Antes de que
el presidente Trump acabe de desarrollar la nueva política internacional
de los Estados Unidos, y sin temor a cualquier rechazo o crítica por su
parte, algunos agentes internacionales se han apresurado a cometer lo
que en diplomacia se conoce como ‘faits accomplis’. Dos ejemplos: uno lo
encontramos en la región separatista del este de Ucrania, y el otro en
el territorio de Palestina ocupado por Israel.
Conociendo
la voluntad manifiesta del presidente electo Trump, de mantener
las mejores relaciones con el presidente Putin, y su probable
disposición a revisar las sanciones impuestas por el presidente
Obama a Rusia por su anexión de Crimea, los rebeldes del este de
Ucrania lanzaron la pasada semana una ofensiva contra la ciudad de
Avdiivka, en la proximidad del territorio rebelde, que aún duraba
mientras los dos líderes hablaban por teléfono después de la
inauguración de Trump.
■ ■ ■
Tareas:
a) Enumera todas las personas a las que el texto se refiere con el título de presidente.
b) Transcribe sin cambios el pasaje del texto comprendido entre “Antes de que” y “ocupado por Israel.”, ambos incluidos.

Material:
■ ■ ■
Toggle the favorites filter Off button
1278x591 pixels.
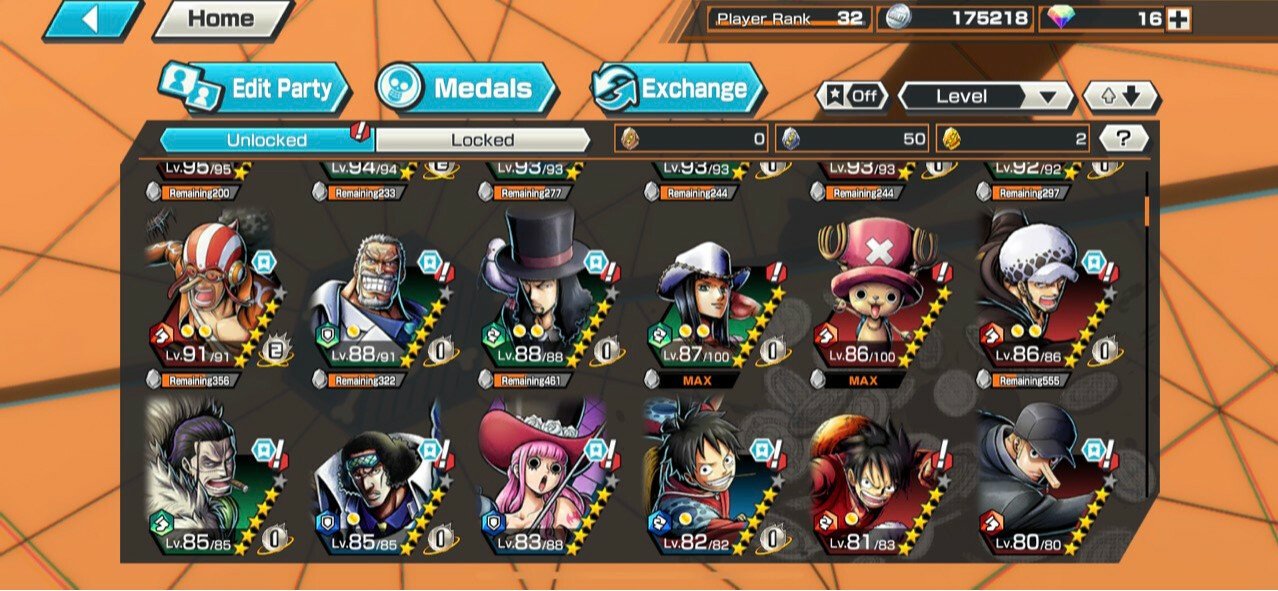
■ ■ ■
Soluciones:
a) Trump, Putin y Obama.

b)
Antes de que
el presidente Trump acabe de desarrollar la nueva política internacional
de los Estados Unidos, y sin temor a cualquier rechazo o crítica por su
parte, algunos agentes internacionales se han apresurado a cometer lo
que en diplomacia se conoce como ‘faits accomplis’. Dos ejemplos: uno lo
encontramos en la región separatista del este de Ucrania, y el otro en
el territorio de Palestina ocupado por Israel.